I know this is an old post and all, and you've probably already (hopefully!) got your racks done...but are you really telling me your wife can't be convinced that cinder blocks...the things that entire BUILDINGS are made of, won't support the weight? I mean if they can be used to hold tens of thousands of TONS of weight for basically....ever, that they won't a few hundred pounds of water?


----------



## Joephish (Oct 28, 2005)

She may have said sturdiness, but what she really meant was purdiness.  
I saw that the planned location is the bedroom.


----------



## Floridagirl (Jan 10, 2008)

You noticed that I am a woman also...and mentioned covering it up with beadboard plywood, etc.
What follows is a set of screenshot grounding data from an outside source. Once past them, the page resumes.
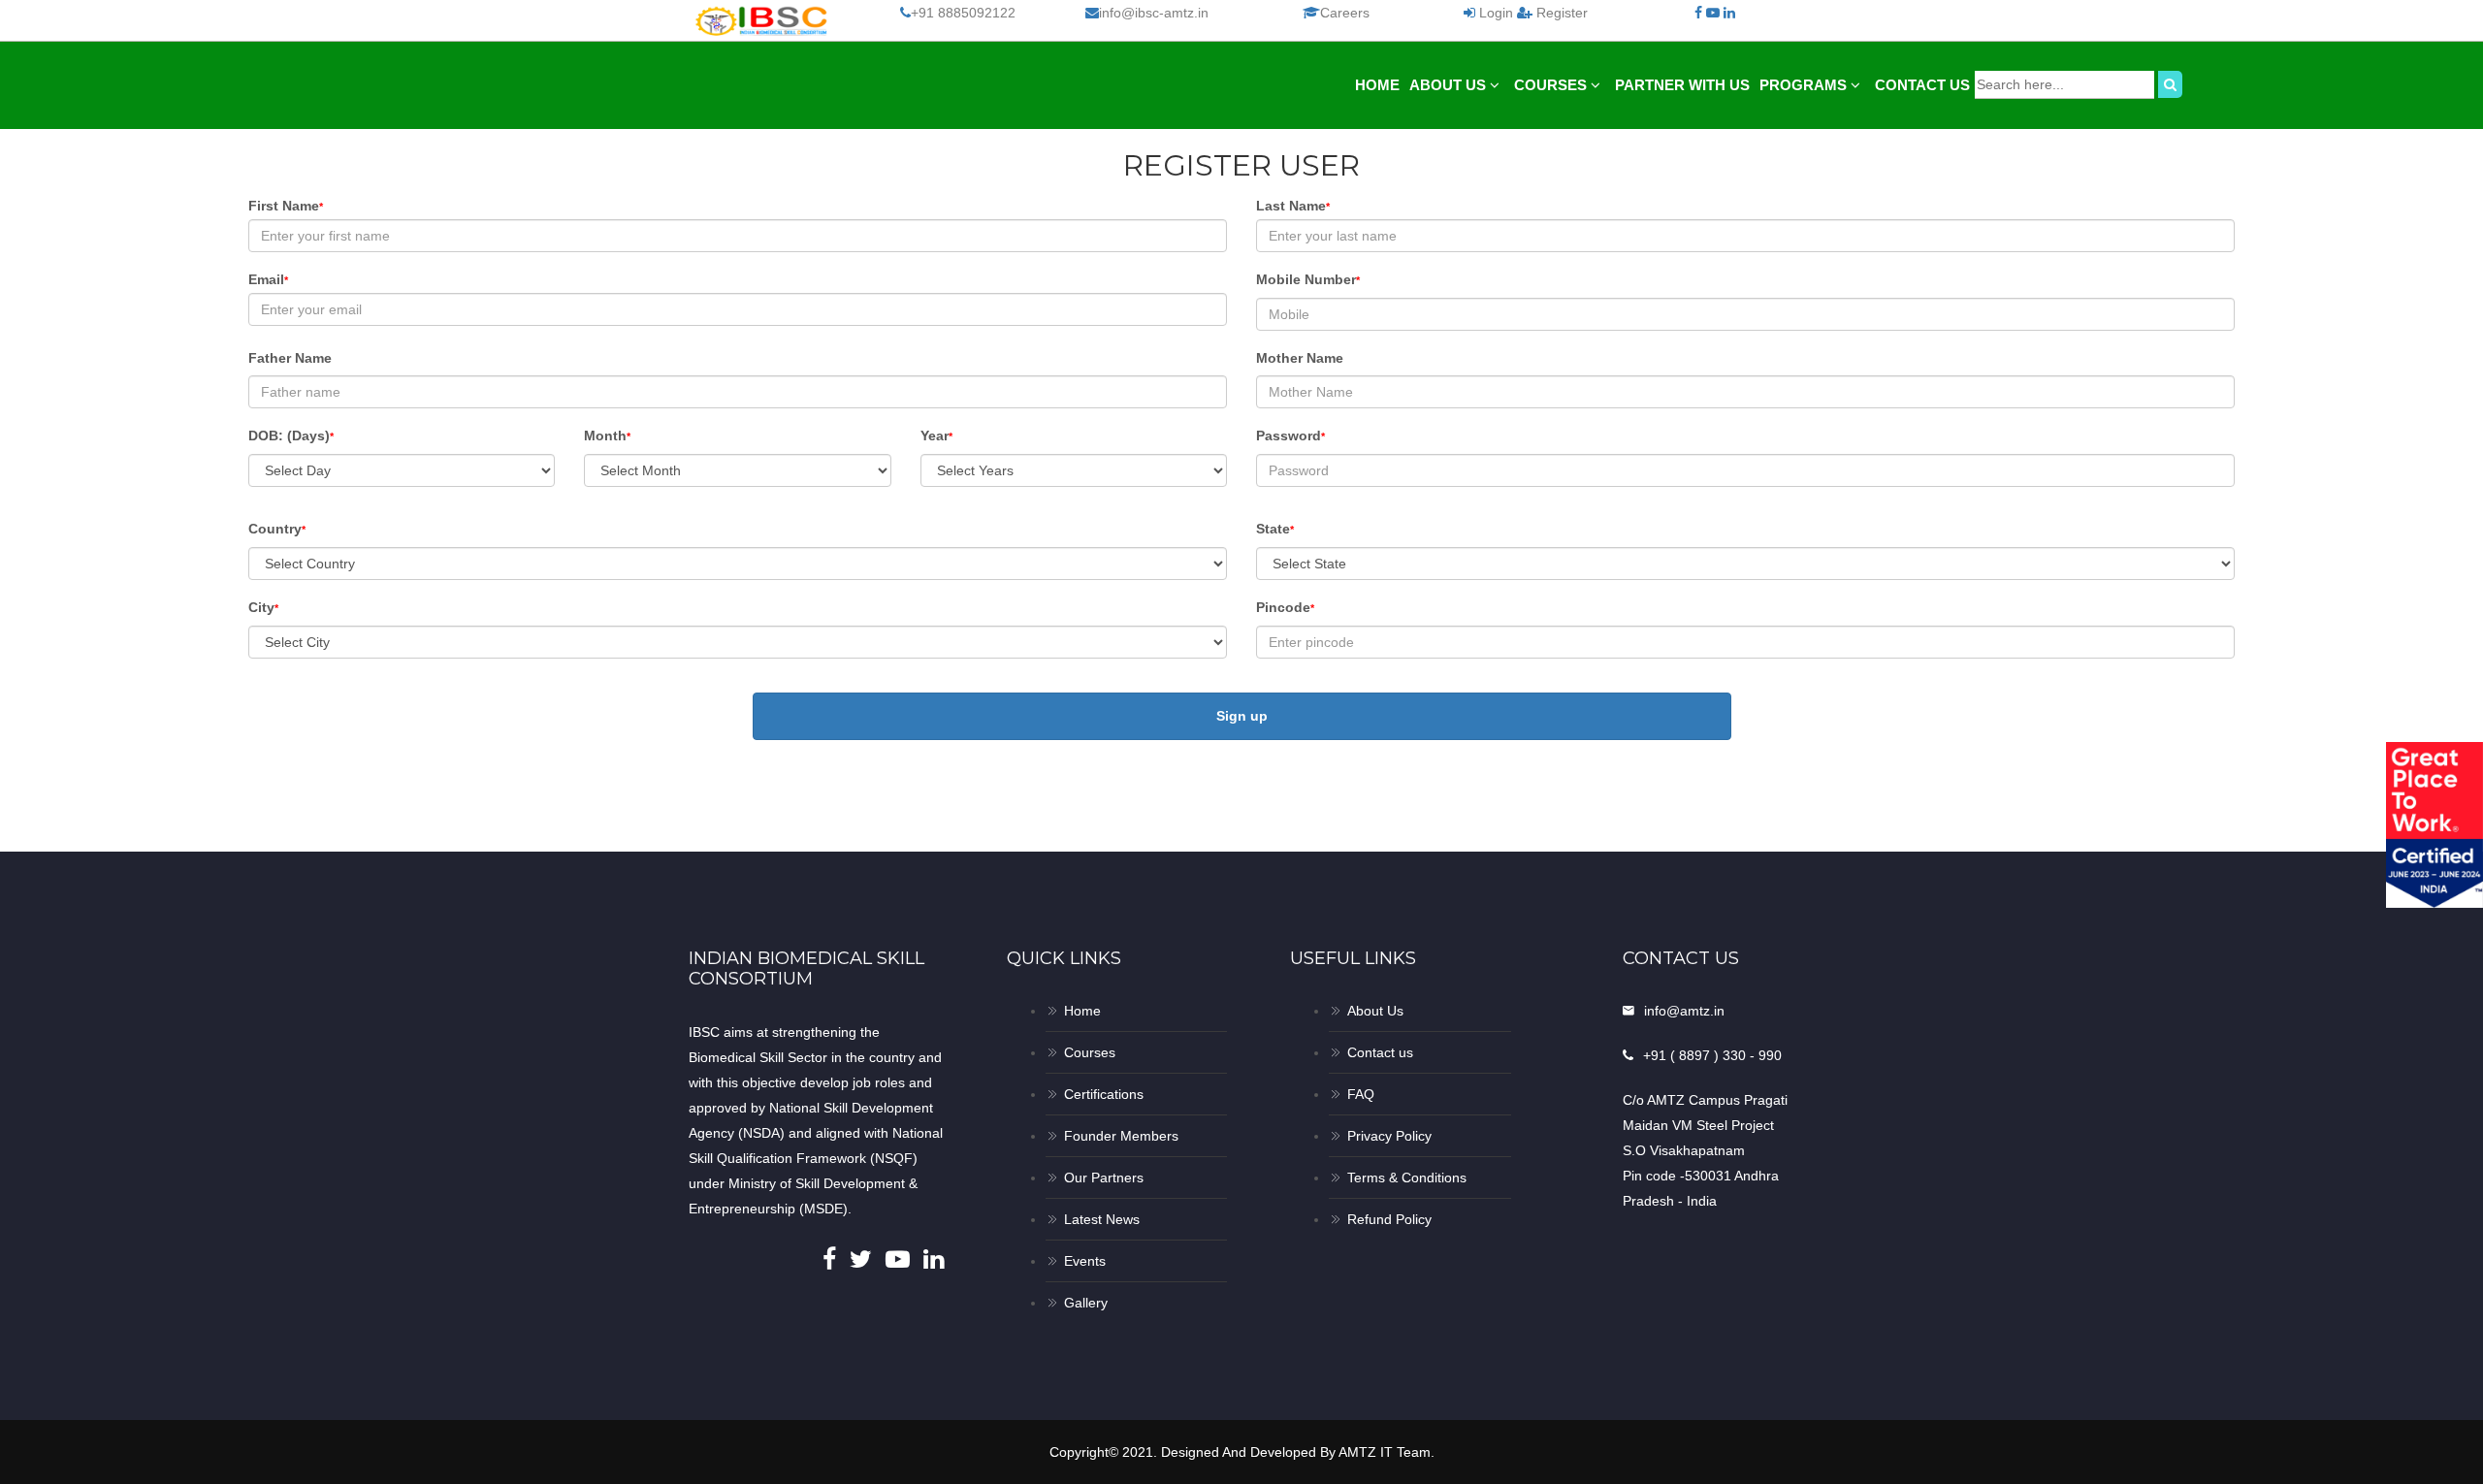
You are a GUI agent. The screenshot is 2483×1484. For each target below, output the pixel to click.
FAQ (1360, 1094)
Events (1085, 1261)
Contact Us (1922, 85)
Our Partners (1104, 1177)
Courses (1089, 1052)
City (263, 607)
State (1275, 528)
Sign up (1242, 716)
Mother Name (1299, 358)
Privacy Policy (1389, 1136)
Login (1496, 12)
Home (1377, 85)
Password (1290, 435)
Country (277, 528)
Here is my pretty stand..plywood. No cinderblock underneath, though.


----------



## Joephish (Oct 28, 2005)

Hey Floridagirl, that's a sweet set up. I like the depth progression from top to bottom. How is the filtration set up on that tower? Could you post some pics of the guts?


----------



## con-man-dan (Aug 19, 2006)

That is a VERY cool stand! I like it


----------



## Floridagirl (Jan 10, 2008)

Joe phish,

I actually have the tanks drilled but filled and siliconed the bulkheads. I went with Penguin Biowheel filters. (just hung on the back) It was a hard decision, as my original plan was to have a common sump. But, I would have lost space and only been able to do a 55 gallon on the bottom, instead of the 75..And I wanted the 75 for my Borleyi,Yellow Labs, and Giant Demasoni. Middle has Similis. Top has Golden Wonder Killies.. I'll be posting more pics soon.

Teqvet....Did you ever get your stand done?


----------